- _Text section_

Home security is a profound and booming business. Cars are equipped with anti-theft devices and home safes are used routinely to guard our possessions. Why then is there still a lingering fear of burglars? Perhaps because they can still seem to threaten personal safety in areas that you consider sanctuaries. When this fear is more than a short-term concern it is known as Scelerophobia.
We may fear for the safety of loved ones or ourselves. We may fear the loss of precious possessions. We may even fear the invasion of privacy. To entertain a burglar is to sense a loss of safety while gaining a profound sense of vulnerability. Some who have had a burglar in their home never again feel safe in that home. Obviously this is a worst case scenario, but it does point to the incredible power fear can have in a person’s life.
What Causes Scelerophobia?
This fear is often caused by what I like to call ‘trauma transference’. It is usually picked up by observing a friend or family member who struggled so much with the fear that they obsessed about locking doors and windows, pulling shades and locking away their valuables.
The fear can also come from personal experience. The fear you may be embracing can be the result of living through the aftermath or even during a burglary. You may or may not have witnessed violence at the hands of a burglar, but your possessions were taken and the sanctity of your home was violated. This can leave a lasting sense of anxiety.
Symptoms of Scelerophobia
A person who has a profound fear of burglars will likely have multiple locks on their doors. They will likely have a security system. They may have a guard dog, imposing fence and may have security lights with motion sensors. Some may even use surveillance cameras to cover all entrances to their home.
Other symptoms include…
- Panic attacks
- Air hunger
- Elevated heart rates
- Feelings of control loss
This phobia can prove tiring for the individual who lives with it because they feel they must remain vigilant in order to ward off or expose a would be burglar.
How to Overcome Scelerophobia
To help place the fear in context a therapist may cite statistics that point to the fact that the majority of homes will never experience a break-in or theft. However, this is rarely enough to stop or reverse the fear.
A therapist may need to discover more about the reasons for the fear to determine if the fear is related to the loss of another person in your past or the fear of losing control of your environment.
Fear never comes at every individual from the same direction. The result sets panic as an end result, but the place where fear comes from is different in each individual case. This is why a therapist may be required to help you locate where the fear came from and whether it’s acting alone. Usually one phobia means several are hiding in the shadows.

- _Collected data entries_
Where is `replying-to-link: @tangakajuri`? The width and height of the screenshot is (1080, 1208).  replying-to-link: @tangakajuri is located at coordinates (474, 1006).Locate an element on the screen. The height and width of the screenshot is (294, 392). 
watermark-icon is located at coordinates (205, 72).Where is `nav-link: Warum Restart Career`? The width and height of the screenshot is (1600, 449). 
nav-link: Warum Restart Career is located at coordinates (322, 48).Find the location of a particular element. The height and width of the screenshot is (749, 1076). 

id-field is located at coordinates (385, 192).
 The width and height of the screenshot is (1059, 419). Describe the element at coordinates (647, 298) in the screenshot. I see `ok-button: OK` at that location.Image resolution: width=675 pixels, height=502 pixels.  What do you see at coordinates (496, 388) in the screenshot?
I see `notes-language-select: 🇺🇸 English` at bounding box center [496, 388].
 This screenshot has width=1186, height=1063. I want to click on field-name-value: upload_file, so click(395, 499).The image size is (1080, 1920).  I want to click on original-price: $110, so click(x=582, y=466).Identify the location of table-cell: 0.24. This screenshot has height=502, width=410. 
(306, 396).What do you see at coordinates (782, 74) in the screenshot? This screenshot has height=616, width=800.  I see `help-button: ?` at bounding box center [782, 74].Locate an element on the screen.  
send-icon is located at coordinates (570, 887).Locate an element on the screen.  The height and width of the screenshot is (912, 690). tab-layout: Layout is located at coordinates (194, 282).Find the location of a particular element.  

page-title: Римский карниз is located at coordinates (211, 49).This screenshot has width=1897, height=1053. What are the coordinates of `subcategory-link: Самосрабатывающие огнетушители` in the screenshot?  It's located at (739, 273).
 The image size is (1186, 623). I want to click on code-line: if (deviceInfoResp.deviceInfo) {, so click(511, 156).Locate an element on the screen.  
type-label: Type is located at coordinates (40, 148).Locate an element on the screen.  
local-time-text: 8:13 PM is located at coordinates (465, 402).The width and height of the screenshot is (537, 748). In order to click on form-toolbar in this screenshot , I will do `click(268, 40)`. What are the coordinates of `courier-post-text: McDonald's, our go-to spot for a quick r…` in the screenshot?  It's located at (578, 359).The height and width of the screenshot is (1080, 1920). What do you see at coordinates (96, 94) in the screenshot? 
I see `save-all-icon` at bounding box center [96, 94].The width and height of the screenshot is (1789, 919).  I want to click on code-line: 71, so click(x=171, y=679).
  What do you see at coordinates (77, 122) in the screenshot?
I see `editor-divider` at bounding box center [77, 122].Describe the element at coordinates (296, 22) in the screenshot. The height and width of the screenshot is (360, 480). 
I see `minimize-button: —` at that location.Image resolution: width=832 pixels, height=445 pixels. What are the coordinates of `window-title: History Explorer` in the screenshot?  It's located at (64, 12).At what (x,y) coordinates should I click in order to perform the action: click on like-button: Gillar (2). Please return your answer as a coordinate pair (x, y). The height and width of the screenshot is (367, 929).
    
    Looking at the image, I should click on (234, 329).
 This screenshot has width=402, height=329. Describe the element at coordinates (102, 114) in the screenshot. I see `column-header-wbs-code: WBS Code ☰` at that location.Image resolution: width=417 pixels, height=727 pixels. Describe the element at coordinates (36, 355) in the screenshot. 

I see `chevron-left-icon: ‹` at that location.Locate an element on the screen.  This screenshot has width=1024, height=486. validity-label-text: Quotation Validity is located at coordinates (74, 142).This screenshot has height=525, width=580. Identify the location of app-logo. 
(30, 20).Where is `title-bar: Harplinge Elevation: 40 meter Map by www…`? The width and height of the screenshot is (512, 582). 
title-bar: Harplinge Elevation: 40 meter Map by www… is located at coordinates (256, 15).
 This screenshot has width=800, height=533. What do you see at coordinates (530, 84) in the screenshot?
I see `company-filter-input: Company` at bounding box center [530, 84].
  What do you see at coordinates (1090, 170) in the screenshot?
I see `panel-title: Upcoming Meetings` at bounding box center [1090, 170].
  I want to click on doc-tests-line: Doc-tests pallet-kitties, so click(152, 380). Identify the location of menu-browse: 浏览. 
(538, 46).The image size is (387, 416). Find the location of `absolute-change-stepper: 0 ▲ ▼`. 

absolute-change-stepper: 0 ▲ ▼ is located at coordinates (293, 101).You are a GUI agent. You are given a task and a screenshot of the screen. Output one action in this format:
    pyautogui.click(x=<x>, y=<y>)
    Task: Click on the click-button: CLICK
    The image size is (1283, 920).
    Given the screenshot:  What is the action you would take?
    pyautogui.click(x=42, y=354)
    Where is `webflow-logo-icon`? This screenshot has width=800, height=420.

- _Work required_
According to the text on the fear of burglars, what term does the writer use for fear that is picked up by watching a friend or family member who struggled with it?

- _Task response_
Trauma transference.